O tym, że przy polskich drogach stoi zbyt wiele znaków eksperci mówią od dawna. Ale wreszcie jest nadzieja, że coś w tym względzie się zmieni.
Pierwszy audyt znaków drogowych GDDKiA przeprowadziła… 10 lat temu. Zapewne miało to związek z kontrolą NIK, której wyniki opublikowano w 2013 roku. Kontrola wykazała wówczas wiele nieprawidłowości i już wówczas GDDKiA oraz NIK zgodnie wskazywały, że znaków na polskich drogach jest za dużo.
Obie instytucje były przy tym zgodne, że zbyt duża liczba znaków sprawia, że kierowcy przestają na nie zwracać uwagę, a to wcale nie podnosi poziomu bezpieczeństwa. Niestety, najwyraźniej w tym względzie w kolejnych latach zmieniło się niewiele. Dziś znów eksperci zwracają uwagę na problem zbyt dużej liczby znaków.

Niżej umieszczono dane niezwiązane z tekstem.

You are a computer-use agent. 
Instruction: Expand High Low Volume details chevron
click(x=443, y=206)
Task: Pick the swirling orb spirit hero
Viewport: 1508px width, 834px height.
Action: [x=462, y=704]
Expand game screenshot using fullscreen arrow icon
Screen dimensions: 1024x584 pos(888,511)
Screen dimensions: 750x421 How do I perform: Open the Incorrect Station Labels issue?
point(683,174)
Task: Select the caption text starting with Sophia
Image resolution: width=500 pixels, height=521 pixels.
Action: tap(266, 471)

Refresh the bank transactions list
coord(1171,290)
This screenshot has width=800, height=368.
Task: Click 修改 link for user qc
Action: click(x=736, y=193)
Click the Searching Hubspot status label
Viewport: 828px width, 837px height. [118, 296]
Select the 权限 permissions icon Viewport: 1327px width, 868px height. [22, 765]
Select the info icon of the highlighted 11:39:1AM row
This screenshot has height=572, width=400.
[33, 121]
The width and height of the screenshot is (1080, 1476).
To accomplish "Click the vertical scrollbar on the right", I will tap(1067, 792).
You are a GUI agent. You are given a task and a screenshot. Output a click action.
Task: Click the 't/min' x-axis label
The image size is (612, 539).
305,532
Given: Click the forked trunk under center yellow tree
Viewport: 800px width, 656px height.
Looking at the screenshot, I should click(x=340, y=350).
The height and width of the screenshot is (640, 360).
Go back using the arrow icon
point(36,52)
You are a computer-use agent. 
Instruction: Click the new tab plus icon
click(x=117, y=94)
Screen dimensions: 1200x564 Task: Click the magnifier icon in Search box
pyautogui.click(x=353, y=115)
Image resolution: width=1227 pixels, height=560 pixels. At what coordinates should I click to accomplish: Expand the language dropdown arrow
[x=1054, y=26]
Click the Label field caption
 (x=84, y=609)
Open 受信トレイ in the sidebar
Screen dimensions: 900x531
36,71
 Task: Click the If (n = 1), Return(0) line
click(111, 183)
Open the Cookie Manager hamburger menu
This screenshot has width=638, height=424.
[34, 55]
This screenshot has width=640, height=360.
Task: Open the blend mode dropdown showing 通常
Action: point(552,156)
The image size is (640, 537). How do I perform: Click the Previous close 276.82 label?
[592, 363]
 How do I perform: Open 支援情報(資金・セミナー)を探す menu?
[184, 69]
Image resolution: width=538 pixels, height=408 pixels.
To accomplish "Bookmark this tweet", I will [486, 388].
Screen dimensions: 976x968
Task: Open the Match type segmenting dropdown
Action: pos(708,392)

W 2021 roku GDDKiA powołała do życia “Forum organizacji ruchu i bezpieczeństwa ruchu drogowego (BRD)”. Do udziału zaproszono m.in. przedstawicieli Ministerstwa Infrastruktury, straży pożarnej, policji czy zarządców miejskich dróg. Celem Forum, jak informuje GDDKiA, “była nie tylko identyfikacja wspólnych wyzwań, dyskusja i wymiana doświadczeń, ale też wypracowanie konkretnych propozycji nowelizacji obowiązujących przepisów prawa – ich ewolucji, a nie całkowitej czy rewolucyjnej zmiany”.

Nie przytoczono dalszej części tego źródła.